Wednesday, May 21, 2008

write your own teacher guides

I ran across a excellent blog interview on the topic of writing curriculum guides for teachers to use in the classroom.

This interview is helpful for writers who want to find work writing teacher guides as well as writers for children and teens who want to create their own guides for their own books.

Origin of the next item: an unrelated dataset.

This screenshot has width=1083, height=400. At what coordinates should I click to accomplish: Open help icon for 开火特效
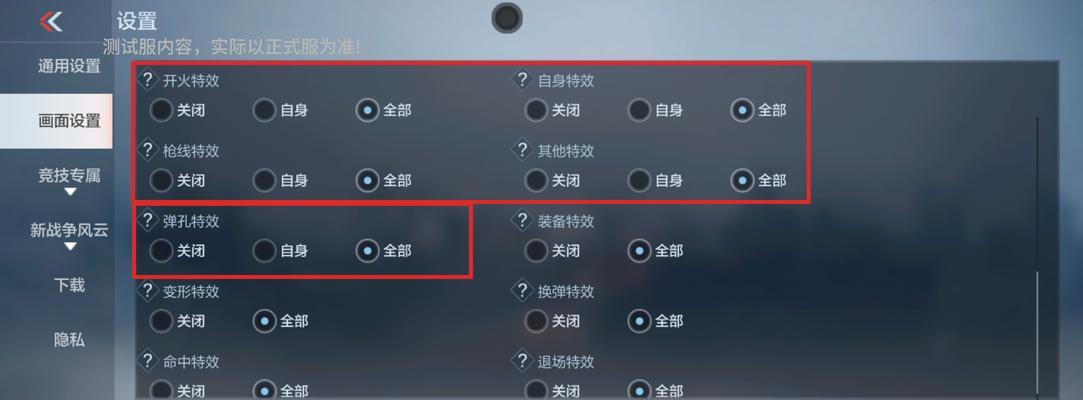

I would like to do more work writing teacher guides. What about you? Do you have any suggestions for finding this kind of work? Do you think there is business out there for writers like me who are former teachers? I'm thinking of some of you teacher-writers who visit this blog regularly...have you ever thought about offering this kind of service to writers? hmmm...

Cheers,
Heidi

"Clip art licensed from the Clip Art Gallery on DiscoverySchool.com"

4 comments:

otter said...

I would love to write teacher guides. However, like you, I really haven't got a clue how to get into doing this. The market seems to be very tight right now--publishers know what they want, and they're not always using free-lance writers to get it. I've had more than one letter lately (in response to queries or proposals) saying they're not working with free-lance authors right now. On a positive note, I've taken your suggestion and send out letters of inquiry every quarter or so. Recently I received a call in response to one of those letters for a small writing project. (which, in the future, may lead to other projects with that company) If you hear of any way to get into writing teacher guides, let me know. I'm back working on the blog book now (which is why I'm able to be back visiting your blog) that the ESL proposal has been sent out to a publisher. As my co-author says, now we sit and wait. Except I won't be sitting still, idle, now I can work on my other (some contracted) projects!

hmjenck said...

Wow - I'm just getting back into freelancing and hadn't heard about editors not using freelancers. I guess I assumed that with a tight market they would use more freelancers, but, I guess they are perhaps just not producing as much. Makes sense! Good luck with the ESL proposal. Keep in touch.

otter said...

I think what is happening is something similar to what we see in trade books--the marketing people (or maybe the public--not sure which) promote series, or work by known authors. It seems educational publishers also look for series they can publish and promote. For example, Evan-Moor is doing a series of "Daily" lessons on a variety of topics. I think different people write each series, and I don't know what the freelance market is for that. TCR did a huge series on "Practice Makes Perfect," and I think one person wrote quite a few of those books. One of the proposals I have out there currently (at TCR and CTP, I think) is for a math series. We'll see if that idea catches on any quicker than a single book. On the other hand, I have had no luck at all selling anyone on the spelling proposal that is for a series, grades 1-6. I guess it's hard to read the mind of publishers! What are your current proejcts?

hmjenck said...

Thanks for the tip on series proposals. I looked through a bunch of catalogues and saw the same thing. It makes sense - teachers recognize the "name" and feel comfortable using the little money they have to buy a resource knowing what they will get.